2004 Volume 3 Issue 4 Pages 361-366
An efficient mass propagation system using the petiole and root culture were established in Angelica keiskei (Miq.) Koidz. In petiole culture, the basal portion was cultured on MS medium supplemented with 1-2 mg/l 2, 4-dichlorophenoxyacetic acid (2, 4-D) and 0, 0.01 and 0.1 mg/l N6-benzyladenine (BA) at 25 °C in the light. Callus formation was observed on all media tested and these calli were transferred on MS hormone-free medium. Adventitious buds were induced and developed into normal plantlets. In petiole culture, the number of regenerated plants per petiole section ranged from four to ten.

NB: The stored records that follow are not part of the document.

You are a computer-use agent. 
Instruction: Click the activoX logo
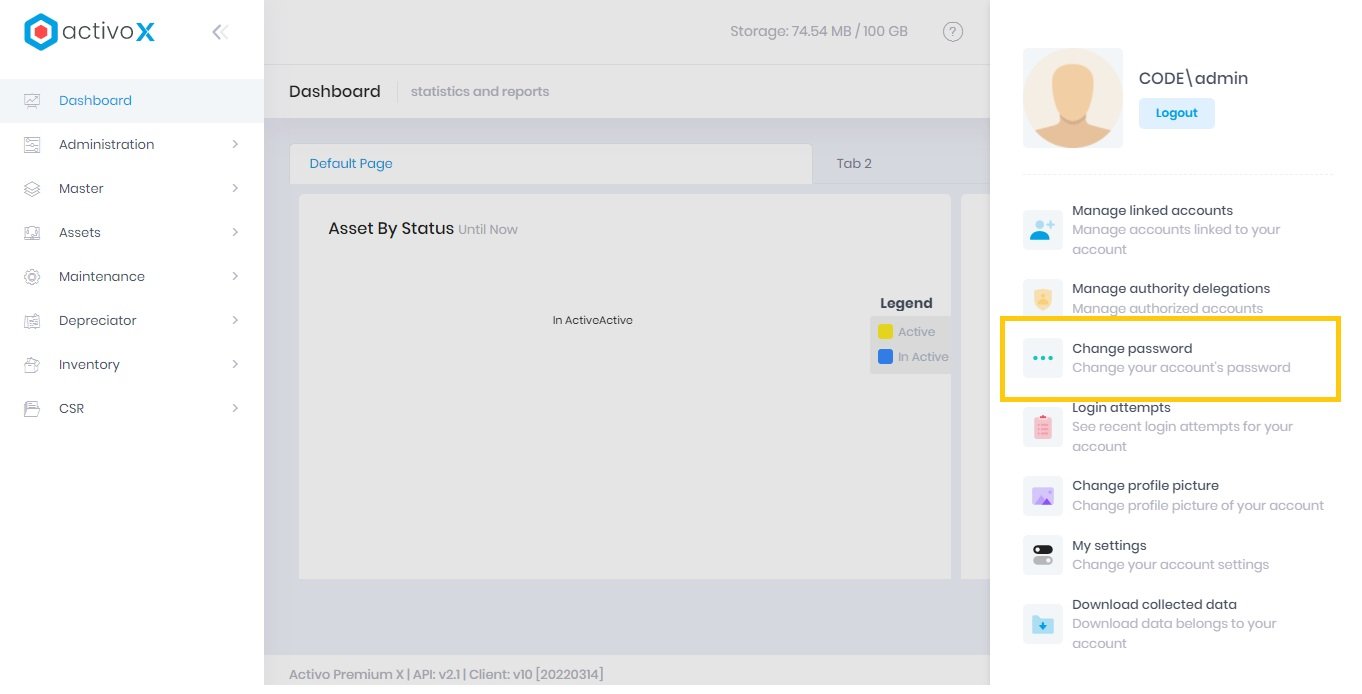point(90,32)
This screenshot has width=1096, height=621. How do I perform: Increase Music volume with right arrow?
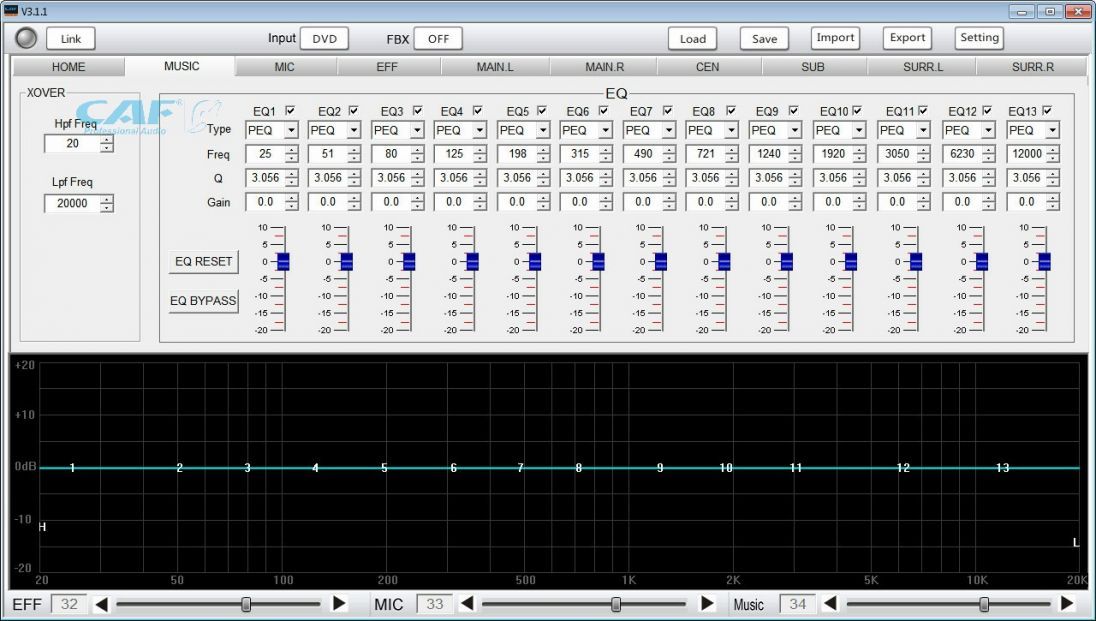click(x=1067, y=604)
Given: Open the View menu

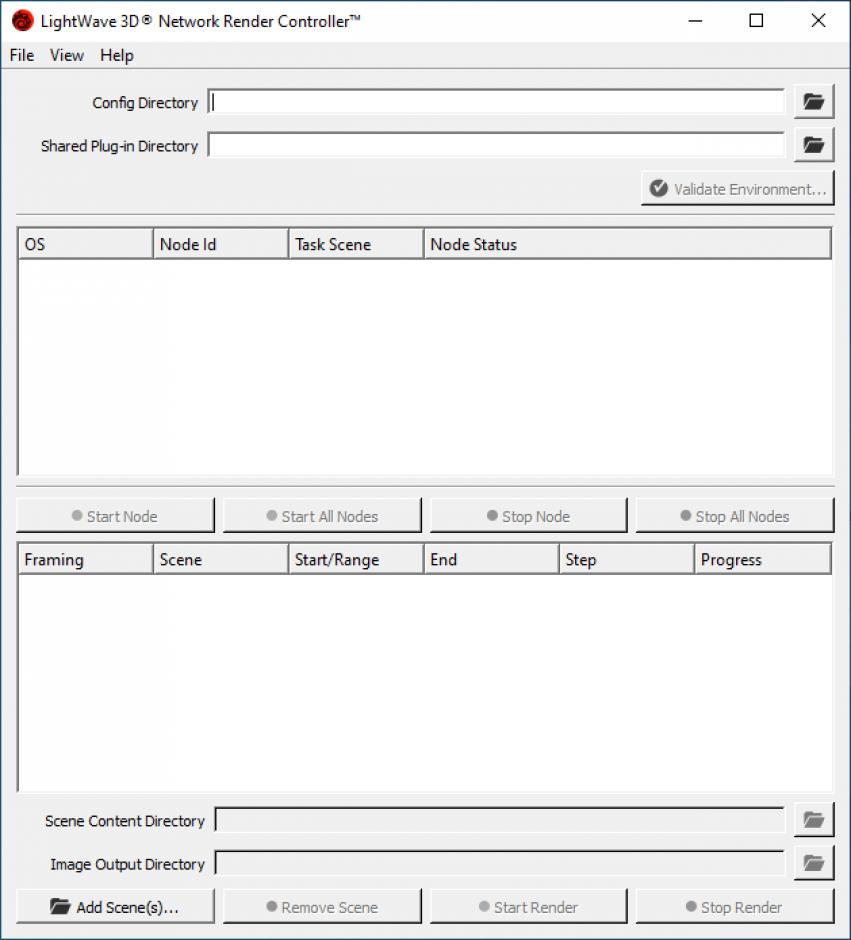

In root culture, root sections from aseptically generated plants, were used as explants and cultured on MS medium supplemented with 0, 0.05, 0.1, 0.5, 1.0 and 2.0 mg/l 2, 4-D at 25 °C in the dark. Embryogenic calli were induced on medium supplemented with more than 0.05 mg/l 2, 4-D. Furthermore, many embryos were observed on the calli which were formed on medium supplemented with more than 0.5 mg/l 2, 4-D, irrespective of BA addition. These embryogenic calli and embryos were transferred onto MS hormone-free medium at 25 °C in 16 h light. Many embryos and adventitious shoots formed vigorously, then developed into normal plants by subculture on the same medium. After acclimatization, regenerated plants were transplanted to soil and nearly all plants rooted and developed to young plants 45 days later.